The following potentially dilutive securities outstanding have been excluded from the computation of diluted weighted average shares outstanding, as they would be anti-dilutive:

   

March 31,

 
   

2024

   

2023

 

Convertible preferred stock

          3,331,201  

Common stock warrants

    102,462       43,621  

Stock options

    519,257       114,525  
      621,719       3,489,347  

 

Segments

 

The Company has one operating segment. The Company’s chief operating decision maker, its Chief Executive Officer, manages the Company’s operations on a condensed consolidated basis for purposes of allocating resources.

 

Recently Issued But Not Yet Adopted Accounting Pronouncements

 

In January 2021, the FASB issued ASU No. 2021-01 “Reference Rate Reform (Topic 848): Scope” (“ASU 2021-01”), which was effective immediately and permits entities to elect certain optional expedients and exceptions when accounting for derivatives and certain hedging relationships affected by changes in interest rates and the transition. Additionally, ASU 2022-06 “Reference Rate Reform (Topic 848): Deferral of the Sunset Date of Topic 848” defers the sunset date of ASC 848 from December 31, 2022 to December 31, 2024. The new guidance is effective for fiscal years beginning after December 31, 2024. The Company does not currently believe that this transition from LIBOR will have a material impact on its financial statements.

 

In November 2023, the FASB issued ASU No. 2023-07 "Segment Reporting - Improvements to Reportable Segment Disclosures" (“ASU 2023-07”), which updates reportable segment disclosure requirements, primarily through enhanced disclosures about significant segment expenses and information used to assess segment performance.
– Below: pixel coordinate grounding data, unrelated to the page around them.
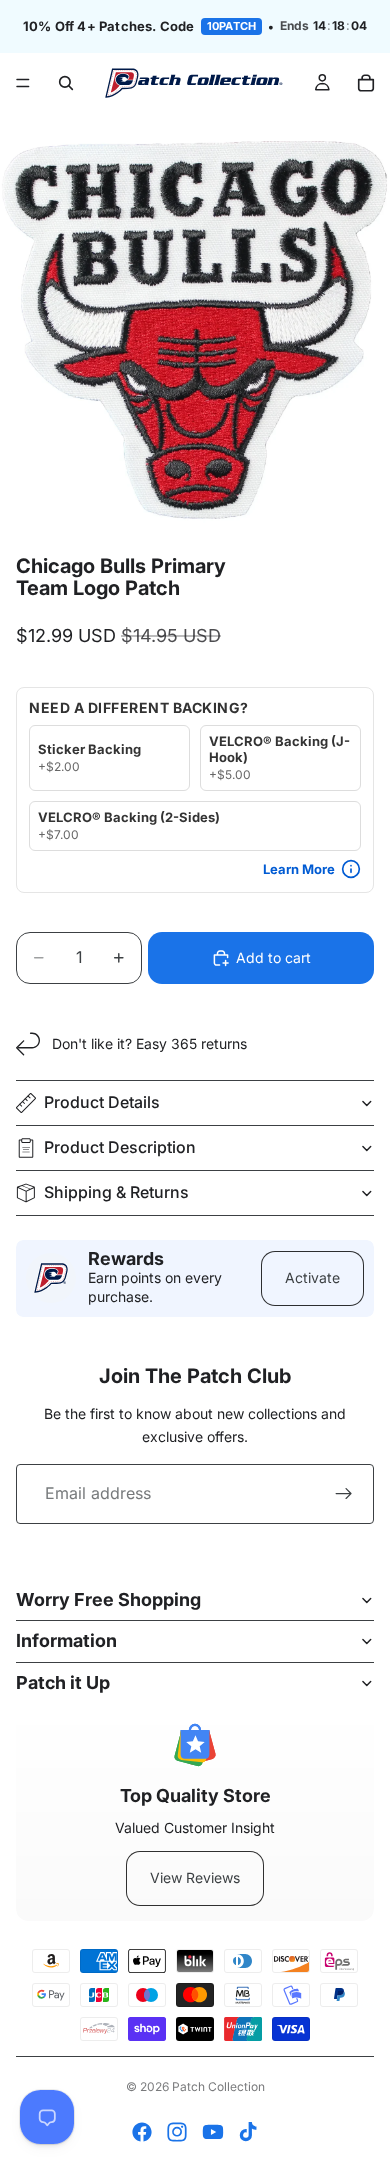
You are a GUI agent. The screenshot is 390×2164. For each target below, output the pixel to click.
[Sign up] (344, 1494)
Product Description (120, 1147)
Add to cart (273, 957)
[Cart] (366, 83)
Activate (312, 1277)
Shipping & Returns (116, 1192)
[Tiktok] (248, 2132)
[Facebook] (142, 2132)
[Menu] (23, 83)
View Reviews (195, 1877)
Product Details (102, 1102)
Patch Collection (218, 2086)
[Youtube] (213, 2132)
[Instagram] (177, 2132)
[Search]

The guidance is effective for all public companies for fiscal years beginning after December 15, 2023, and interim periods within fiscal periods beginning after December 15, 2024, and requires retrospective application to all prior periods presented in the financial statements. The Company expects the new guidance will have an immaterial impact on its consolidated financial statements.

 

In December 2023, the FASB issued ASU No. 2023-09, Income Taxes (Topic 740): “Improvements to Income Tax Disclosures” (“ASU 2023-09”). ASU No. 2023-09 is intended to improve income tax disclosure requirements by requiring (1) consistent categories and greater disaggregation of information in the rate reconciliation and (2) the disaggregation of income taxes paid by jurisdiction. The guidance makes several other changes to the income tax disclosure requirements. The guidance in ASU 2023-09 will be effective for annual reporting periods in fiscal years beginning after December 15, 2024. The Company is currently evaluating the impact that the adoption of ASU 2023-09 will have on its consolidated financial statements and disclosures.